July 09, 2024

Bipartisan Women, Torres and Hinson Secures Provisions to Limit Judicial Sexual Harassment and Workplace Misconduct

Bipartisan Women of Subcommittee Fight to Stop Sexual Harassment at the Judiciary

Washington D.C. –– During the House Appropriations Financial Services and General Government Subcommittee’s fiscal year 2025 funding bill markup, Congresswomen Norma J. Torres (CA-35) and Ashley Hinson (IA-02) – the only women members of the subcommittee – tout the inclusion of report language in the House-passed bill. The Congresswomen’s report language sets expectations about how the Judiciary must reform and work to improve its systems to prevent sexual harassment and workplace abuse. This is the first instance in which a Republican-led Committee has included strong, bipartisan report language concerning the need for the Judiciary to reform its systems to protect employees from sexual harassment and workplace misconduct. This report language holds the Judiciary accountable to reveal available data and why they have failed to implement needed reforms to prevent sexual assault, harassment, and abuse in workplaces. Simultaneously, the report language pushes the Judiciary to make several necessary improvements including adding additional monetary remedies into the employee complaint process and providing legal counsel to employees who have been victims of harassment. 

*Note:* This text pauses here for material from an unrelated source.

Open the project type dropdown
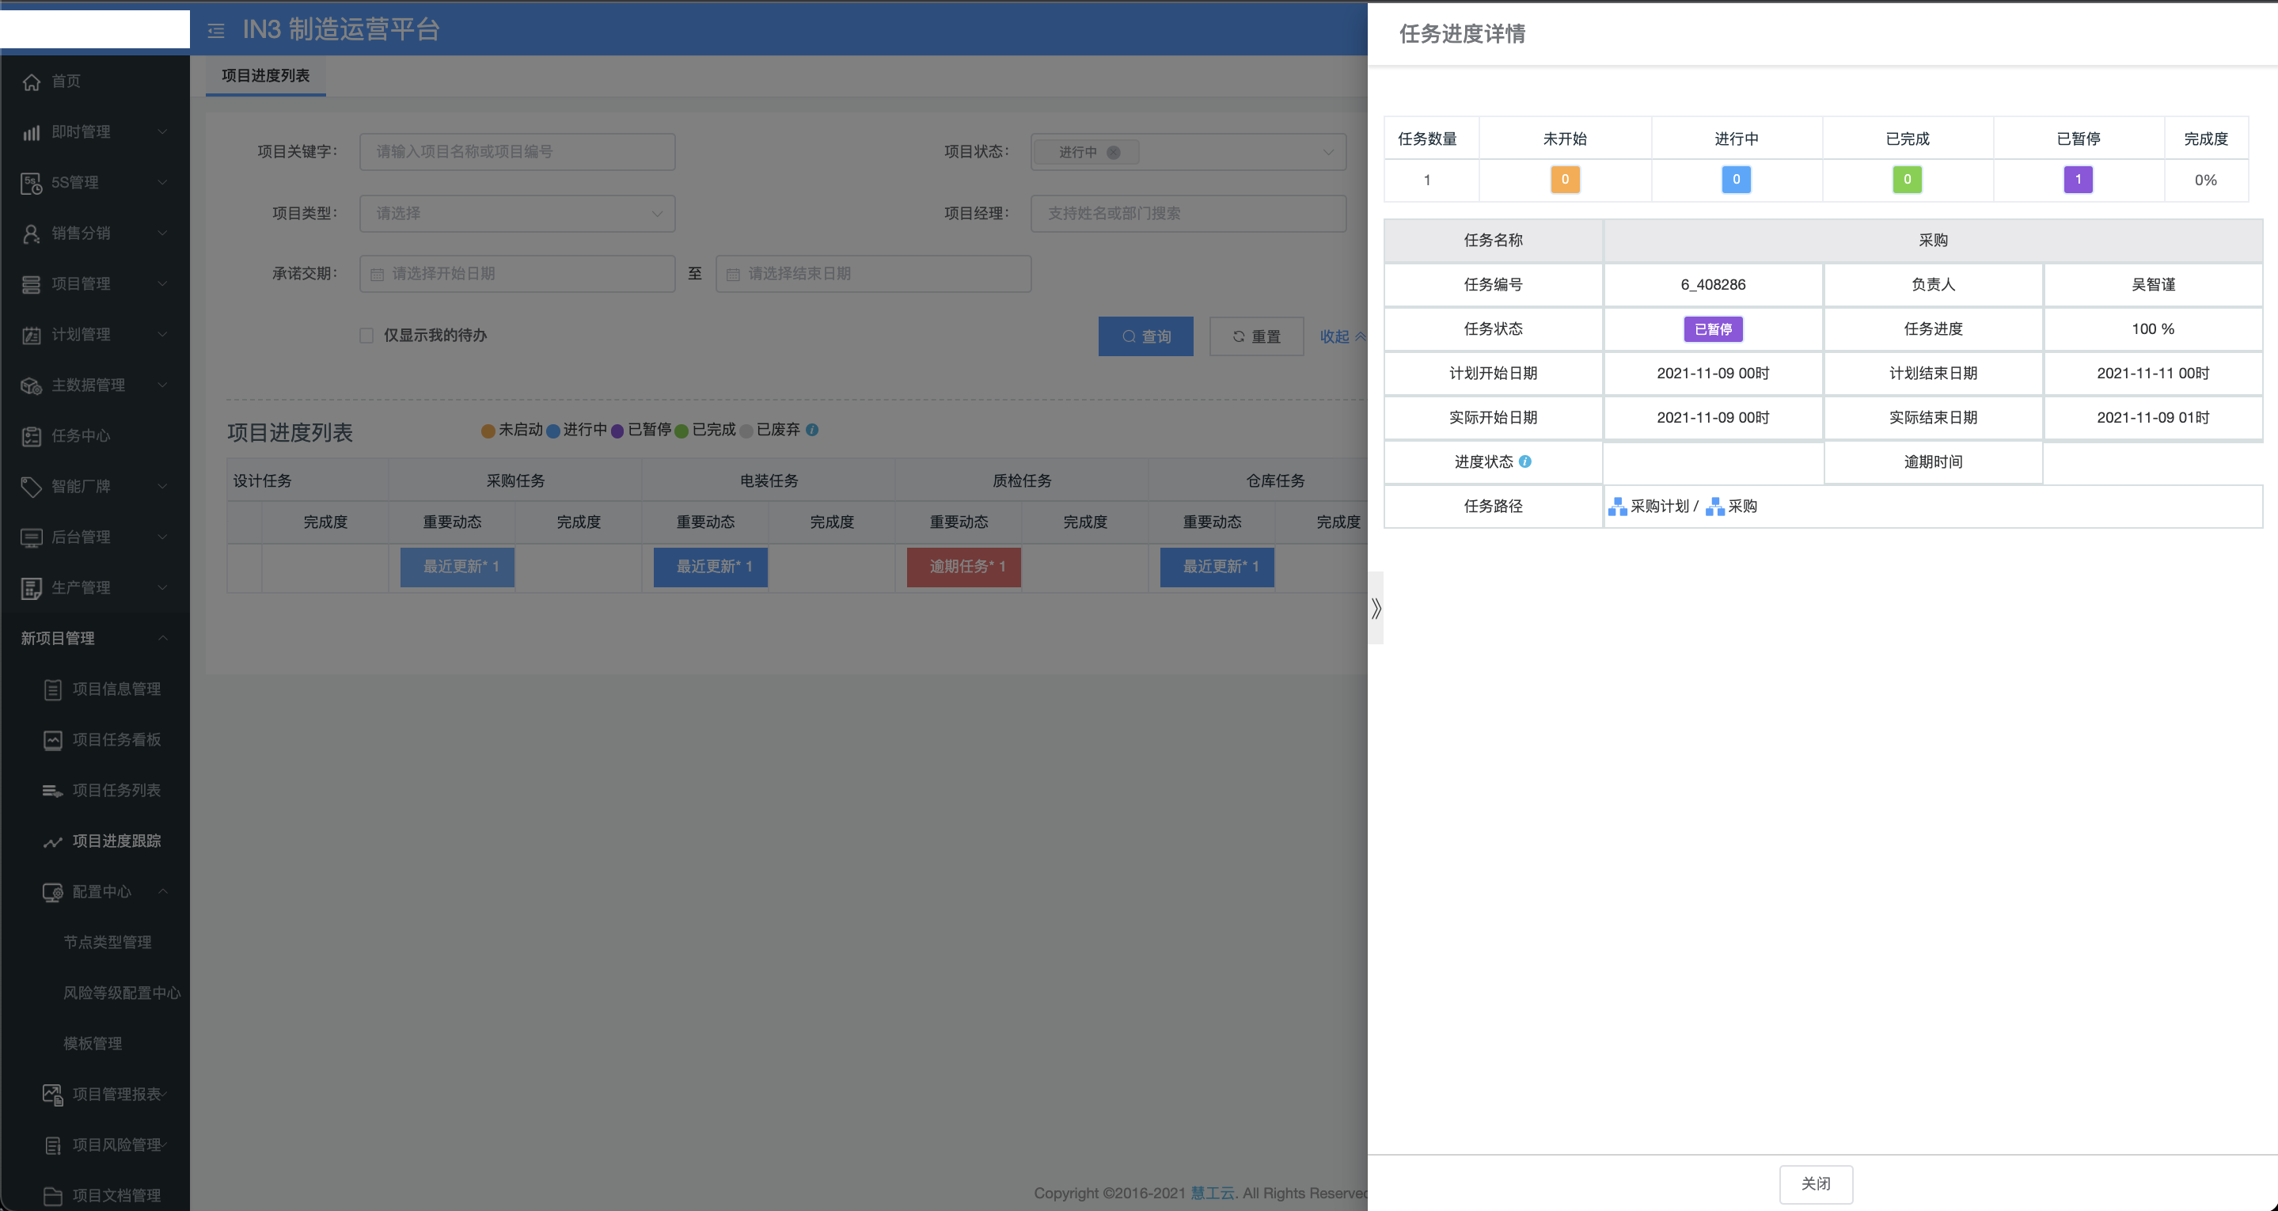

“No American should suffer from sexual harassment, abuse, or assault in the workplace, especially within the halls of the U.S. judicial system where decisions about fairness and the law are carried out,” said Congresswoman Torres. “Reforms to ensure the judiciary, like all other federal workplaces, protects its own employees is long overdue and I am proud to see bipartisan agreement to make it a reality. My amendment will not only increase transparency within the federal judiciary, but also empower its employees to report instances of abuse previously left unchecked. No institution or individual should be above the law – even those who interpret it – and our democracy is stronger when our courts and its employees are protected from sexual harassment and abuse.”

Background: Congresswoman Torres’ report language:

  • Directs the Judiciary to share the results of its national climate survey with Congress no later than 30 days after the enactment of this act. The Judiciary’s national climate survey was completed in early 2023.
  • Sets Congressional expectation that the Judiciary must share more data with the Committee and implement several outstanding reforms it has thus far failed to execute.
  • Endorses funding for the Judiciary to incorporate additional monetary remedies into the employee complaint process and provide free legal counsel to employees regarding workplace rights to the extent allowable by statute.

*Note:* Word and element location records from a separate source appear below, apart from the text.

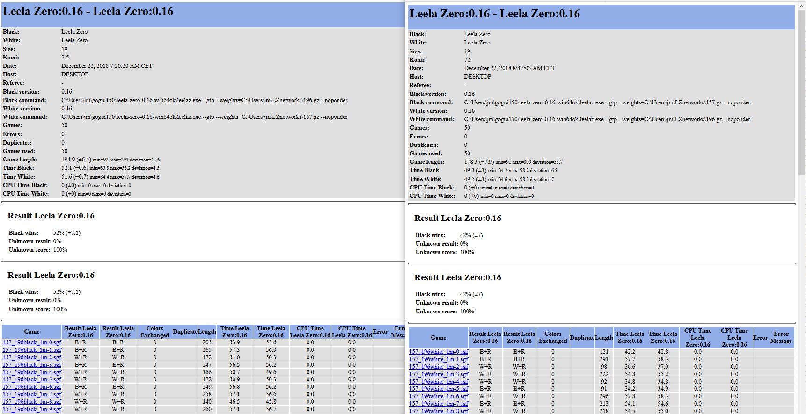Click the 157_196black_1m-8.sgf link

click(32, 402)
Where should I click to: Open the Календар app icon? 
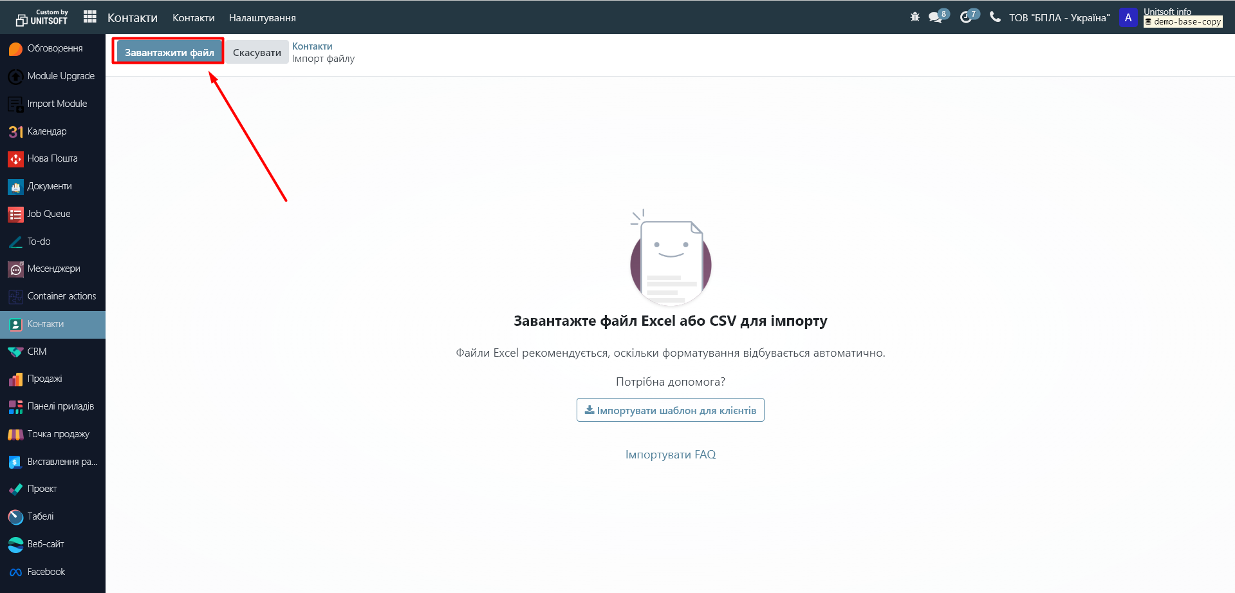coord(15,131)
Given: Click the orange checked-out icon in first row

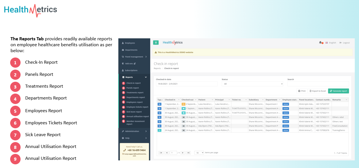Looking at the screenshot, I should coord(183,104).
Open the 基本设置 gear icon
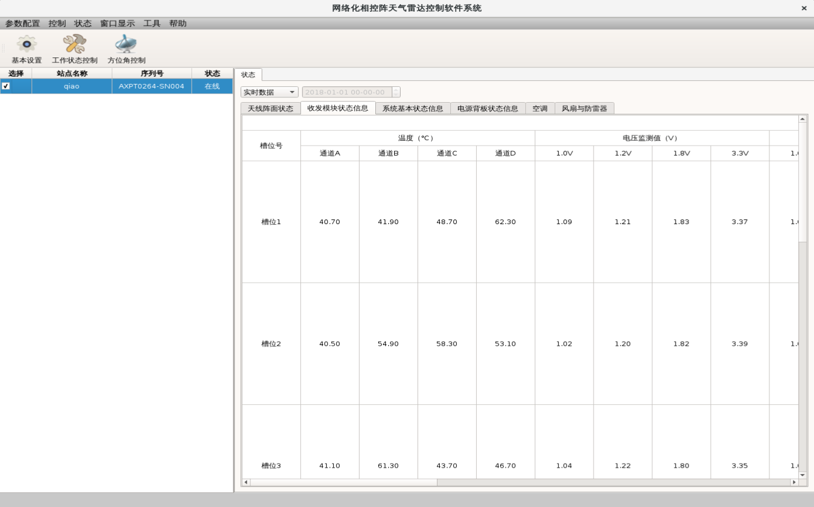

Full Report Language: Administrative Office of the Courts.— 

The Committee awaits the Judiciary’s national climate survey results as consolidated by the Federal Judicial Center no later than 30 days after the enactment of this Act; the Committee expects that the Judiciary will implement the recommendations provided by the Government Accountability Office and the Judiciary’s Workplace Conduct Working Group to improve systems to prevent workplace misconduct, or report to the Committee on the insurmountable barriers to implementation that have prevented the Judiciary from completing these reforms. To facilitate these efforts, the Committee endorses funding for the Judiciary to incorporate additional monetary remedies into the employee complaint process and provide free legal counsel to employees regarding workplace rights to the extent allowable by statute. The Committee requests an update to the 1996 report requested by Public Law 104-1 on the application to the judicial branch of specified Federal labor laws.